For nearly two decades, visitors to the Beguiling, the charmingly overstocked comic-book emporium in the heart of Toronto’s Mirvish Village, would often be greeted by the sight of long-time owner Peter Birkemoe sitting in his “office” – perched behind his computer, at the first-floor cash register, surrounded by the ever-encroaching comics, artworks, ‘zines and other ephemera that have made it the most important comic-book store in Canada, and one of the greatest in the world.
“I’ve spent more of my life, hour-wise, awake, in this room, than I’ve spent in any [other] building,” Birkemoe said one morning earlier this month, as he took a break from preparing for the store’s last day, on Tuesday. He laughed, quietly, as if realizing this for the first time. “That will be sad.”
Countless obituaries were written about Honest Ed’s, the discount department store that anchored Mirvish Village, an eclectic block of art studios, restaurants and other small businesses, in the days before the brightly lit retailer shut its doors on Dec. 31, the result of a redevelopment that will significantly alter the southwest corner of Bathurst and Bloor in the coming years. The Beguiling, at least to its customers, is as vital an institution.
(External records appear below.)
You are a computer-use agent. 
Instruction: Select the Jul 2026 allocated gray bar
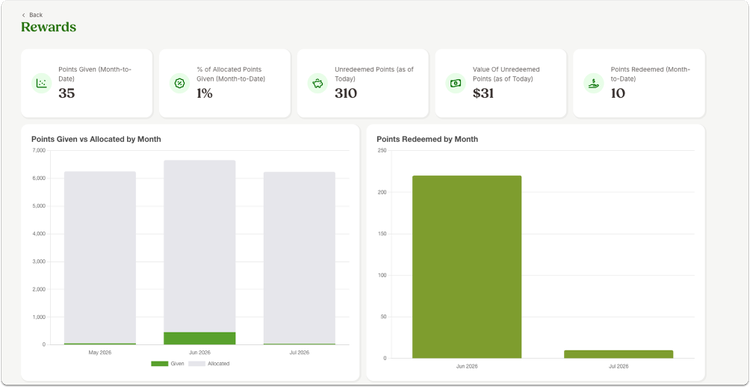click(299, 257)
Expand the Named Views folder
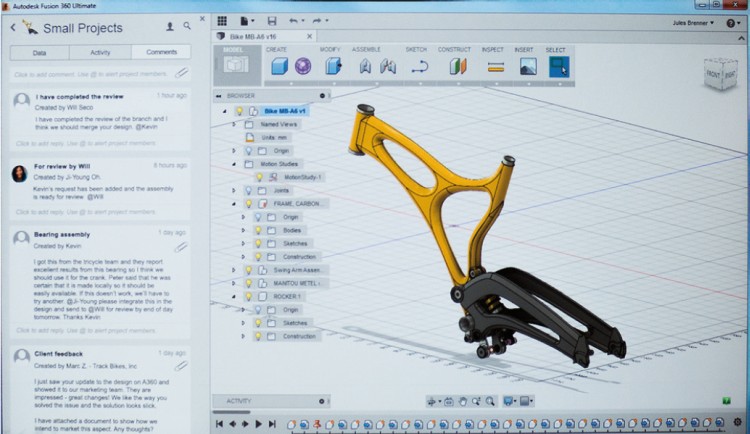Image resolution: width=750 pixels, height=434 pixels. tap(234, 124)
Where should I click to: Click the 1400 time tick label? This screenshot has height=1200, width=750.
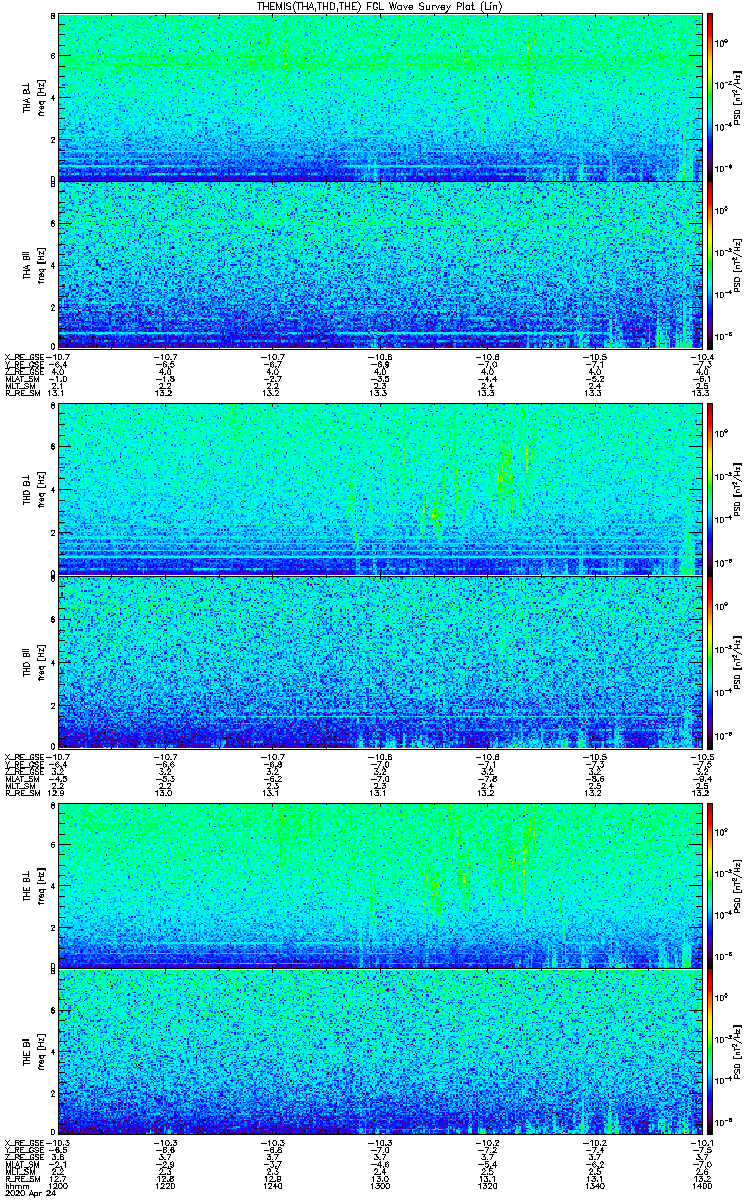coord(699,1184)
Since the store moved into its current home more than 20 years ago, it has served as a sort of clubhouse for many in the city’s comics community. It will survive, in name and in spirit, in a different form – a new location, on College Street, on the edge of Kensington Market, opened last month – but at the same time one can’t help but feel a sense of an ending, that a chapter is coming to a close.
“It will definitely be hard to have that feeling of something just so densely packed with history,” said the comics artist Michael DeForge. “I’m sure the new location will eventually get as lived in, and accumulate that history as it goes on, but that’s going to be a hard thing to get back again.”